THE DIVERGENT SERIES: INSURGENT
** (out of 5)
March 20, 2015
Kate Winslet as JEANINE
Shailene Woodley as TRIS
Theo James as FOUR
Jai Courtney as ERIC
Mekhi Phifer as MAX
Ansel Elgort as CALEB
Miles Teller as PETER
Studio: Summit Entertainment
Directed by: Robert Schwentke
BY KEVIN CARR
Listen to Kevin’s radio review…
In some ways, the cultural phenomenon of teen book series being turned into blockbusters that started with Harry Potter has been a curse for Hollywood. Sure, these movies have reaped oodles of profits for the studios, and when they stumble across a series like “Twilight” or “The Hunger Games,” it’s great for the bottom line.
However, when those series run their course, they leave a profit void in the studios and forces them to desperately search for the next big thing. As the Harry Potter series was coming to a close, Hollywood struggled to find its replacement, and in doing so delivered a minefield of mediocre-to-terrible would-be franchises like “City of Ember,” “Eragon,” “The Seeker: The Dark Is Rising,” “The Golden Compass” and even the middling “Percy Jackson” series.
With Harry Potter and Twilight over for years and “The Hunger Games” finally winding down, Summit is trying to milk the “Divergent” series for all they can. However, while the first film was a mild success last year, it’s hardly the box office juggernaut they wanted. Still, it’s all they have right now, so they’re really trying to up the ante with the sequel “Insurgent.”
And yes, the movie looks a lot better than the first film did. “Insurgent” has been given an IMAX release and some slick 3D effect. (Unfortunately, the cool shattering effect used in the film is overused and included in almost every action moment of the movie.) Additionally, because this film is more about continuing the story than it is about ham-fisting an awkward world-building origin story, things run a bit more smoothly.
Unfortunately, “Insurgent” still suffers from the same dumbed-down science fiction storytelling and teen angst reliance that we saw in the first film.

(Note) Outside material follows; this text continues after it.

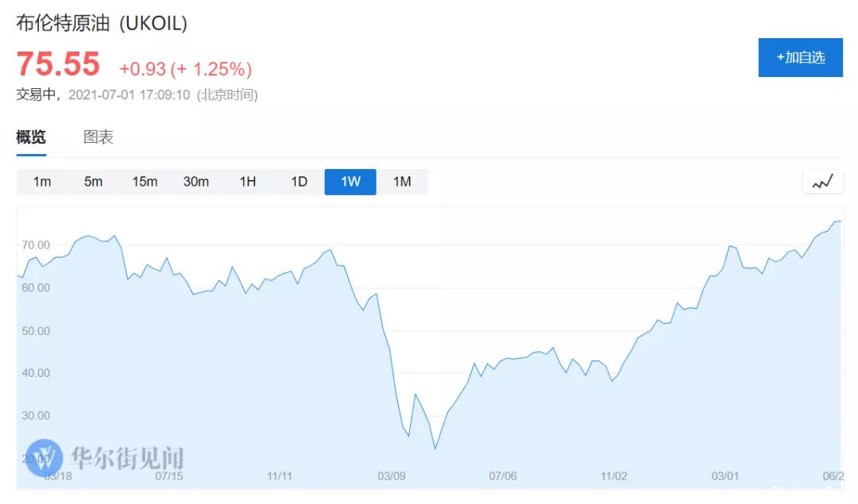
Task: Click the 华尔街见闻 logo watermark
Action: click(105, 458)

I have started to refer to recent PG-13 horror films like last fall’s “Ouija” as “slumber party horror movies” because they are unlikely to invoke any sort of terror from anyone other than a 13-year-old girl at a slumber party. Similarly, both “Divergent” and “Insurgent” are science fiction stories for 13-year-old girls (which is, actually, the appropriate target market for the original books).
This is not a dig against 13-year-old girls, of course. It’s simple fact. They’ve never been known for their deep critical thinking, just as 13-year-old boys have never been accused of being deep thinkers when they flock to the latest “Transformers” movie. Instead, these movies are made for teens and tween, but sadly not for the a mainstream audience.
This new movie follows Tris (Shailene Woodley) and Four (Theo James) as they try to form an army to defeat Jeanine (Kate Winslet), who is trying to exterminate all divergents in the city. Jeanine (who oddly doesn’t possess an inner monologue but instead narrates her every mood and thought) also stumbles across a mystery box left by the city’s founders, which can only be opened by a divergent.
Yes, this movie literally has a mystery box in it. I’m not talking about a “mystery box” plot element that filmmakers like J.J. Abrams likes to add to his movies and television shows. I’m talking about a literal box that holds a mystery.
Sadly, like the ongoing story itself, this mystery box has a convoluted backstory that never really makes any sense… even when we discover the mystery inside. Like the entire franchise element of factions – which is supposedly infallible and rigid but people are encouraged to choose whatever faction they want to join – things never really gel or make pragmatic sense.
In one later scene in the film, Tris says to Four: “This isn’t going to make much sense, but you have to trust me.” In a strange way, I feel this is a Freudian admission of the film’s own silliness and poor writing.
So yeah, “The Divergent Series: Insurgent” is a real mess of a film, but it’s true to the spirit of the first film. If you liked that one, you’ll get more of the same with the sequel.